Meet a Specialist - Emeritus Professor Geoffrey John Riley AM

MB  BS FRCPsych  FRACGP  FRANZCP  FACRRM

Honorary Senior Research Fellow

The Rural Clinical School of Western Australia

The School of Medicine

The University of Western Australia

Geoff Riley1.jpg

We caught up with Professor Geoff Riley so that you can get to know some of the fantastic Consultants who volunteer their time with the Trust.

What attracted you to go into medicine?

Everyone assumed it was my maternal grandfather, who was indeed a good and inspirational man - Dean of the Medical School in Adelaide; President of the Royal Australian College of Surgeons; Queen’s Surgeon and Knight Bachelor - but actually it was my childhood GP (General Practitioner) who first inspired me. He was a kind man, and even as a child I knew this - that despite his formality and apparent sternness, I knew from his eyes that he was kind. I was intrigued that he asked all the right questions - that he seemed to know what was happening to me. How I felt. Of course, he did! Plus, on his desk he had a huge spider embedded in an even larger chunk of amber. I coveted it!

What branch of medicine are you in?

I had always intended to be a GP and having been born and partially raised in the Wheatbelt (in Western Australia) I was always going to be a country GP. But I won the prize in Psychiatry in my final year at medical school and was soon sent off to London to train as a Psychiatrist. I returned to Perth (Australia) after three years as a qualified Psychiatrist, entered the hospitals to consolidate physical medicine, and after a few more years, went bush as a GP and regional Psychiatrist. I had always been interested in the interaction of mind and body, and the Psychiatry was of course enormously useful in isolated General Practice. After 10 years I was invited to join the University Department of Psychiatry at The University of Western Australia, my alma mater, and ended up as Professor and Head of that department. By then I was also the Associate Dean for Student Affairs. I was subsequently appointed Head of the School of Primary, Rural, and Aboriginal Health Care (effectively the Head of General Practice), and also Head of the Rural Clinical School of Western Australia for seven years. Finally, I spent a year as the interim Dean of the Faculty of Medicine before retiring.

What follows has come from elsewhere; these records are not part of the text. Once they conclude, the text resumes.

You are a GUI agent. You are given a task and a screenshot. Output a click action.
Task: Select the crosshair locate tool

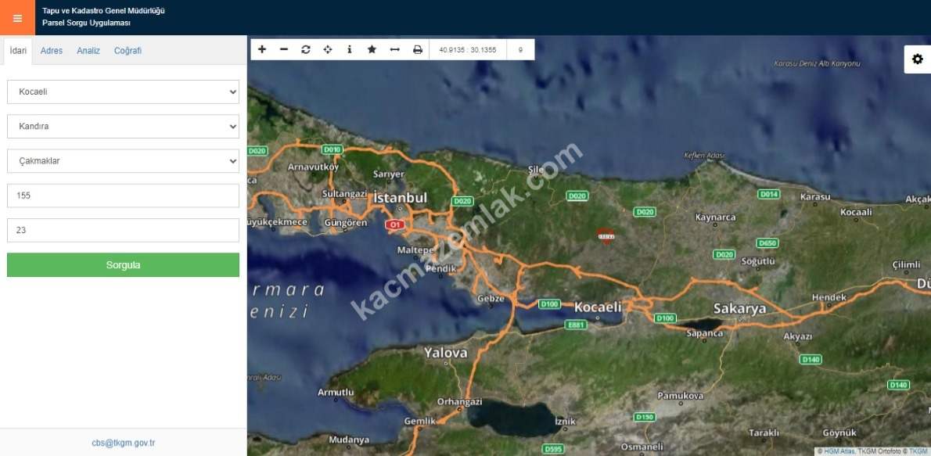coord(328,49)
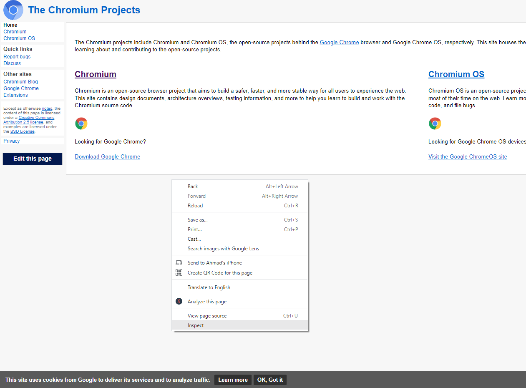Image resolution: width=526 pixels, height=388 pixels.
Task: Choose Search images with Google Lens
Action: [x=224, y=248]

How long have you been involved with the Trust?

I’ve been involved with the Trust for over 17 years – It seemed like such a good idea and thought I might be useful with my experience of Rural and Remote Medicine. The efficiency of the system with which the Trust triages cases and refers them through to Consultants has amply demonstrated that it is both simple for the doctors to use, and highly valued.

Why do you think the Trust is important?

Because it fills a gap – and the subsequent development and demand for the program clearly demonstrated its utility. It provides support to isolated doctors usually in the most medically under-serviced parts of the globe. The UK has always been particularly good at reaching out to poorer countries, particularly in Africa. I was exposed to this in the laboratory in London, where a number of neighbouring labs were developing technology for transportable versions of medical tests that didn't require electricity, such as blood tests. Rural and Remote Medicine is different and difficult, and the Trust was doing something about it. And doing it very well!

Any interesting cases you can share?

Three come to mind. Firstly, a deeply traumatised teenager surrounded by bombing in Yemen.

Secondly, a villager with untreated schizophrenia in Nepal, a day’s walk in the mountains from the Char Bhanjyang Centre for Health, stands out precisely because of its banality. All he needed was cheap antipsychotic medication, which was unavailable to him before the clinic was established. As the saying goes, “a village looks after its ‘mad’”, but the medication provided by the Trust relieves his distress and makes him more manageable for his family and the village during flareups of his psychosis.

Finally, a case of “mass hysteria” (characterised mostly by fainting) in a whole class of girls in a Nigerian village school threatened by militia soldiers. Helping the overwhelmed doctor, nurses and teachers, to understand what was going on, and to be calm themselves, was probably the key, so that they could reassure parents that the girls would settle when separated and taken home to their families. And that they would recover completely.

Your most rewarding case?

Rather than particular patient ‘cases’, perhaps one of the most satisfying aspect of the work has been supporting the doctors, and specifically, educating some individual doctors through repeated contacts.

The work of the Trust is predicated on an overriding ethical issue: the lack of even basic healthcare for so many communities around the globe. Accordingly, working for the Trust constantly throws up examples of this challenge. Furthermore, the doctors are often under-trained, and routinely under-resourced, as they struggle to provide care to their vulnerable patients. That’s why getting to know them over a series of cases has been so rewarding.

How would you like people to help the Trust?

Obviously, people with expertise can simply sign up to help. All organisations need ‘untied’ donations – money which is not specified for a particular purpose, so that organisations like the Trust can use them to cover the less visible operating expenses, as well as direct grants for desperately needed equipment or treatments that the Trust inevitably becomes aware of.